◆ Source material
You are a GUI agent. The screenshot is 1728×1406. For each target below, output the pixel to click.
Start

---

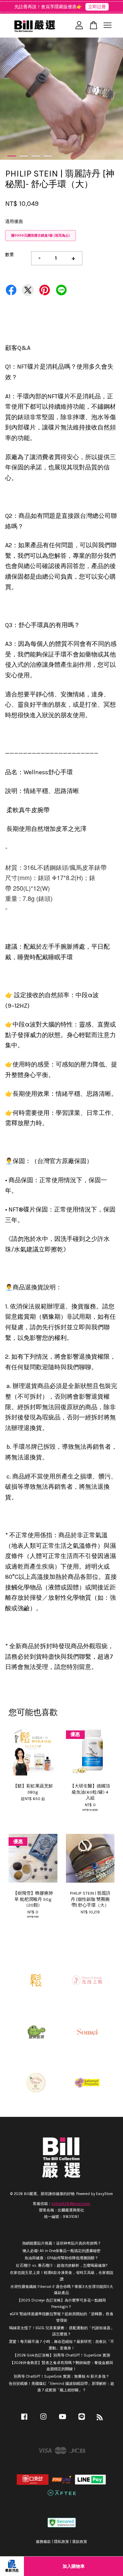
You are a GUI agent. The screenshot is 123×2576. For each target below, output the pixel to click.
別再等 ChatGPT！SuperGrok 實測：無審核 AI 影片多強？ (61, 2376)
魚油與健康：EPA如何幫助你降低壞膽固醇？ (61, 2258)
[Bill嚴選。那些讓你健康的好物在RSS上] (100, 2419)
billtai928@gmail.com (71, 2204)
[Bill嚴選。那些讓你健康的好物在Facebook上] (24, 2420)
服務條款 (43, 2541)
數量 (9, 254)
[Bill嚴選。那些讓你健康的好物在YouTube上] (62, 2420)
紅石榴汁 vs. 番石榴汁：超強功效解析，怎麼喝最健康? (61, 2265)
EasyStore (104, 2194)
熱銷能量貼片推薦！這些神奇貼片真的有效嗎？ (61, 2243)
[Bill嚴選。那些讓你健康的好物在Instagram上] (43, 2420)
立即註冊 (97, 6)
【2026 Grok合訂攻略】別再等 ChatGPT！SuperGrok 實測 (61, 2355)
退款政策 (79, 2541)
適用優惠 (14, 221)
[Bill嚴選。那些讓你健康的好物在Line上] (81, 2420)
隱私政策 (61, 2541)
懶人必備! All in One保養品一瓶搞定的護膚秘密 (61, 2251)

---

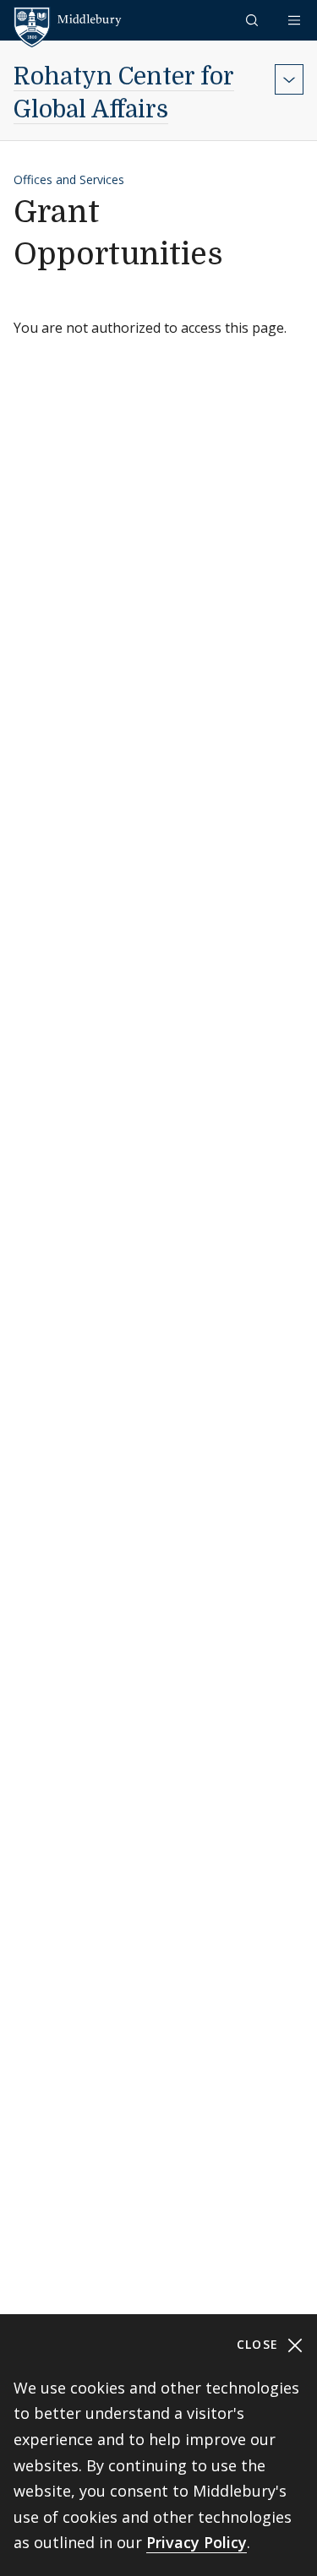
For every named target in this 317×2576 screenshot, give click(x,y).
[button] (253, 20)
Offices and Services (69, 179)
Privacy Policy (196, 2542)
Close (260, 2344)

◆ What to do
Whenever a line of the records holds the string "click", pick it out and copy it.

◆ Solution for this problem
You are a GUI agent. The screenshot is 1728×1406. For each target below, output the pixel to click.
You are a GUI agent. The screenshot is 123×2576. For each target below, output the pixel to click.
For every named target in this 317×2576 screenshot, give click(x,y).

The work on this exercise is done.